## TASK REQUIREMENTS
- 1) According to the passage on immigration detention research, how many immigration detention cases did researchers analyze?
- 2) Rewrite the passage on immigration detention research between "Researchers analyzed 33,413" and "of Information Act.", inclusive, replacing "New York City" with "Los Angeles".

## SOURCE PASSAGE
An immigration reform measure meant to increase objectivity and transparency in decisions about detentions had the opposite effect, leading to scores of immigrants held indefinitely before and during a global pandemic, new research from the University of Maryland and Duke University finds.
Researchers analyzed 33,413 immigration detention cases in the New York City area between 2013 and 2019, obtained from Immigration and Customs Enforcement (ICE) through the Freedom of Information Act.
It’s the first study of ICE’s use of a risk classification assessment (RCA) made policy in 2012 to help officers recommend detention or release for hundreds of thousands of immigrants annually, based on factors ranging from flight risk and threat to the public to advanced age, disabilities or medical conditions.

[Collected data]
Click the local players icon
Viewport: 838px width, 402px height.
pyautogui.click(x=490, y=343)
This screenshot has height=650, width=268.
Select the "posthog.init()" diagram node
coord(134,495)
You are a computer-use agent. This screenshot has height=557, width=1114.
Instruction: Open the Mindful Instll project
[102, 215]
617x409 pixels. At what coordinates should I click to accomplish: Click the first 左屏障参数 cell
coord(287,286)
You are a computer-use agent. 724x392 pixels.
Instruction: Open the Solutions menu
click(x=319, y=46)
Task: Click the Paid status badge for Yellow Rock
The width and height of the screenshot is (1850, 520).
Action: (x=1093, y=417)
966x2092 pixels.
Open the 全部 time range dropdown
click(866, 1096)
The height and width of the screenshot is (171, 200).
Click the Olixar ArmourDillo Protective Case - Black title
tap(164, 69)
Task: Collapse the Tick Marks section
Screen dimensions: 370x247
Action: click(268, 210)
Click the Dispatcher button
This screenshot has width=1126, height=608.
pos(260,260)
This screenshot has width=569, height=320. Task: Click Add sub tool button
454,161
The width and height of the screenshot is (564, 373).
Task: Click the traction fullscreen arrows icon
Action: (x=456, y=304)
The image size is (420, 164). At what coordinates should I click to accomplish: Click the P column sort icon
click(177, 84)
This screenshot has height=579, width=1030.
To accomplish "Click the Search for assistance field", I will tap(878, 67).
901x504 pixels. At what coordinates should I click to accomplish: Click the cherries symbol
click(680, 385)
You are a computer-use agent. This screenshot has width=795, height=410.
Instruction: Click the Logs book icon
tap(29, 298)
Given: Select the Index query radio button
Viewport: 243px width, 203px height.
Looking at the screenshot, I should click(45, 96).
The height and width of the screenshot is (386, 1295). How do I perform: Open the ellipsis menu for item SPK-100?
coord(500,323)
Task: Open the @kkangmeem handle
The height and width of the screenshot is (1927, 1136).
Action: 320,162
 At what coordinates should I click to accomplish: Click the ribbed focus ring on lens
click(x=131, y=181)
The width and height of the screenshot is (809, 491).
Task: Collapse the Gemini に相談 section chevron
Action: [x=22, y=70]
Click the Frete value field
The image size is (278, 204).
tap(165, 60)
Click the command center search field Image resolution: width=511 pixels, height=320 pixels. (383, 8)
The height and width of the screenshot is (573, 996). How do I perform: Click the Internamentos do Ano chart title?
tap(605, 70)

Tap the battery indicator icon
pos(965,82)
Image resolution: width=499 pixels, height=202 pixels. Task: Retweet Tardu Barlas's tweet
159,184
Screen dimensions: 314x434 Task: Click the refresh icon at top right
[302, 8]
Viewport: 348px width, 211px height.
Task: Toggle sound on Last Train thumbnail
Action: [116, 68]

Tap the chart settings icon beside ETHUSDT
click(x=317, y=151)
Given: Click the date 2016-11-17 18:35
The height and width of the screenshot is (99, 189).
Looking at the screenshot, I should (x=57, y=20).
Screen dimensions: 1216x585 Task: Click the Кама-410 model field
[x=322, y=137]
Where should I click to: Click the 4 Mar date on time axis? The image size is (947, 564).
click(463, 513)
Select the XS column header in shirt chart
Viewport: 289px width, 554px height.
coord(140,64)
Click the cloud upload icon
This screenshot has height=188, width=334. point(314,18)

## TASK SOLUTIONS
- 1) 33,413 cases

- 2)
Researchers analyzed 33,413 immigration detention cases in the Los Angeles area between 2013 and 2019, obtained from Immigration and Customs Enforcement (ICE) through the Freedom of Information Act.